You may notice that the SQE Data Access Primitives use main memory and subsystem
resources more aggressively than with CQE. This is due to the fact that the SQE data access
algorithms are more in tune with OS/400 and i5/OS single-level storage. This more efficient
algorithm is the primary reason why the table scan access method is used more often on
SQE than with CQE.
For example, the mechanisms for storing temporary results were remodelled. Complex SQL
queries often combine multiple tables. This required DB2 Universal Database to combine all
of the tables into a temporary result table before the specified grouping or ordering could be
performed. By exploiting the efficient structures of the data access primitives and its close
proximity to the actual data, the design minimizes data movement and eliminates the need to
create real database objects to store temporary results. Instead of creating real database
objects, SQE employs expert cache to simultaneously retrieve data into memory pages and
process the data directly from these memory pages. This significantly reduces processing
overhead.
Although the SQE Data Access Primitives employ many of the same data access methods as
used in CQE, it underwent a total redesign. It features several data access methods and
algorithms for distinct processing and implements queries by fully using the symmetric
multiprocessing (SMP) feature.
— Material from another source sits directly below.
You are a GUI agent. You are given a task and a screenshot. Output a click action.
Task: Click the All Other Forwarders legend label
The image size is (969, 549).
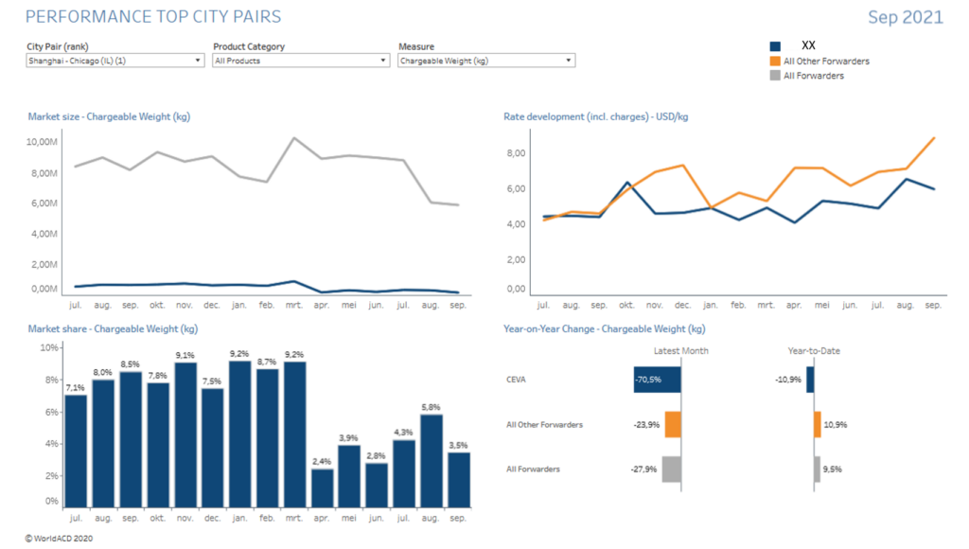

On average, CPU consumption is much less than what it was
previously. For a more detailed discussion about the data access primitives, refer to
Chapter 3, “Data access methods” on page 27.
2.3.5 The plan cache
The plan cache is a repository that contains query implementation plans for queries that are
optimized by the SQE Optimizer. Query access plans generated by CQE are not stored in the
plan cache. The architecture of DB2 for i5/OS allows for only one plan cache per System i
model or logical partition (LPAR).
The purpose of the plan cache is to facilitate the reuse of a query access plan at some future
stage when the same query, or a similar query, is executed. After an access plan is created, it
is available for use by all users and all queries, irrespective of the interface from which the
query originates. Furthermore, when an access plan is tuned, for example when creating an
index, all queries can benefit from this updated access plan. This eliminates the need to
re-optimize the query and results in greater efficiency faster processing time. In the case of
CQE, each query had to update its own access plan to benefit from the newly created index.
Figure 2-7 shows the concept of reusability of the query access plans stored in the plan
cache. The plan cache is interrogated each time a query is run to determine if a valid access
plan exists that satisfies the requirements of the query. If a valid access plan is found, it is
used to implement the query. Otherwise, a new access plan is created and stored in the plan
cache for future use. The plan cache is automatically updated when new query access plans
are created or when new statistics or indexes become available. Access plans generated by
CQE are not stored in the SQE Plan Cache.